9 Term and Termination
9.1 Term
The User Plan is concluded
for a particular term (monthly or yearly) depending on the Customer’s order
("Basic Period") and shall thereafter extend automatically by the
same period ("Extension Period") if the contractual relationship is
not ordinarily or extraordinarily terminated pursuant to Section 9.2 below by
one of the contractual parties.
The provisions of
Section 9.2 shall apply as aforesaid with respect to a reduction in usage units
during the term.
9.2 Termination
a) Ordinary termination
the contractual relationship may be terminated by any of the contractual
parties at the end of the Basic Period or an Extension Period.
b) extraordinary
termination ClientTask may extraordinarily terminate the contractual
relationship for good cause at any time and with immediate effect. Good cause
entitling ClientTask to extraordinary termination shall include, in particular:
·
If
the Customer violates its contractual obligations insofar as this defect was
not or cannot be remedied by the Customer within 10 days despite prior written warning
by ClientTask
·
If
the Customer defaults on the payment of fees.
·
If
insolvency proceedings are instituted against the Customer.
9.3 Customer’s data
after termination
At the end of the
contractual relationship and upon written request by the Customer, ClientTask
shall provide a copy of the Customer’s data saved on its servers as of the date
of the end of the contractual relationship on a customary data carrier or by
electronic transfer and in a customary format.
At the end of the 60
days from the end of the contractual relationship or upon request by the
Customer already prior to this period, ClientTask shall delete the data of the
Customer saved on its servers finally and in full. This action shall be subject
to mandatory legal retention obligations.
ClientTask is not
obligated to surrender its data to the Customer in deviation to these
provisions (relating to time, format, or migration).

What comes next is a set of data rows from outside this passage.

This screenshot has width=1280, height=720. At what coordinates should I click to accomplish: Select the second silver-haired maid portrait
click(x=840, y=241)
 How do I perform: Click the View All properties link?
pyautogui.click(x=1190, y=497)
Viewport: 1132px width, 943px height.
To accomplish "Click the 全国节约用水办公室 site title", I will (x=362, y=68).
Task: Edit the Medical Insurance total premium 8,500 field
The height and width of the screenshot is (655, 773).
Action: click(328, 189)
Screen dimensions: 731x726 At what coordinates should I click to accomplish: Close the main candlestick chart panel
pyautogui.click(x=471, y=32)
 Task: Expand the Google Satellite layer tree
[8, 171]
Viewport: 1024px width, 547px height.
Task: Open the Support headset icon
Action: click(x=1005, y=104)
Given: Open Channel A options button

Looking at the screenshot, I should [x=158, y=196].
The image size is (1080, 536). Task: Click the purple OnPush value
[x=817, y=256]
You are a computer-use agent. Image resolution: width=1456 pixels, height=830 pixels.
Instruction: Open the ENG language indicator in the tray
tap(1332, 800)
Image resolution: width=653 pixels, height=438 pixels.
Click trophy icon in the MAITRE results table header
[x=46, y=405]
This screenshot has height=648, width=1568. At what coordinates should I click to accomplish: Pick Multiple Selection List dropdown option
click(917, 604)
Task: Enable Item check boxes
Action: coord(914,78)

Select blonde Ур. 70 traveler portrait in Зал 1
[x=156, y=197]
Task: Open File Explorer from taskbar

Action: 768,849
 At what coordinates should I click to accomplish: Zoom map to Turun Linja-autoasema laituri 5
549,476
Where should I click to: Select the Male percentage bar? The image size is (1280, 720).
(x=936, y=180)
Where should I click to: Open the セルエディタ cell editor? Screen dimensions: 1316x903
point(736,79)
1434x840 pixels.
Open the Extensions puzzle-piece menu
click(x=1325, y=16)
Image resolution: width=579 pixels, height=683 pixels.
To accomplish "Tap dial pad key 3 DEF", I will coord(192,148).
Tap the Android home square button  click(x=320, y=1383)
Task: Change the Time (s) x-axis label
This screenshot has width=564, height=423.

Any deviating surrender of
the Customer’s data shall require the prior written consent of ClientTask as
well as separate remuneration by the Customer.
10 Confidentiality
The contractual
partners obligate themselves and their employees and involved support persons
reciprocally to maintain the confidentiality of all documents and information
not generally known that relate to the business sphere of the other contractual
party and, which become accessible in the preparations for and execution of
this contractual relationship.
The confidentiality
obligation shall continue to endure even after termination of the contractual
relationship to the extent there is justified interest therein.
11 Final Provisions
11.1 Amendments to
these GTC
ClientTask shall notify
the Customer of any amendments to these GTC. Any amendments to the GTC shall
enter into force for the contractual relationship between ClientTask and the
Customer insofar as the Customer does not object to the amended GTC within a
period of 10 days in writing.
11.2 Offsetting and
assignment of claims
The offsetting of any
claims of ClientTask against counterclaims of the Customer shall require the
prior written consent of ClientTask.
The Customer is not
entitled to assign any claims from the contractual relationship with ClientTask
to third parties, in whole or in part, including not to any Group or subsidiary
companies.
11.3 Place of
performance
The place of
performance shall be the registered offices of ClientTask.
11.4 Severability
clause
Should individually
provisions of these GTC be invalid or incomplete or should performance be
impossible, this shall not negatively affect the validity of the remaining
provisions of these GTC. Invalid provisions shall be replaced by an admissible,
valid provision that is as close as possible to the content of the original in
terms of its intent.
11.5 Date of contract
conclusion
The contract is deemed
concluded by the receival of a confirmation e-mail after subscribing.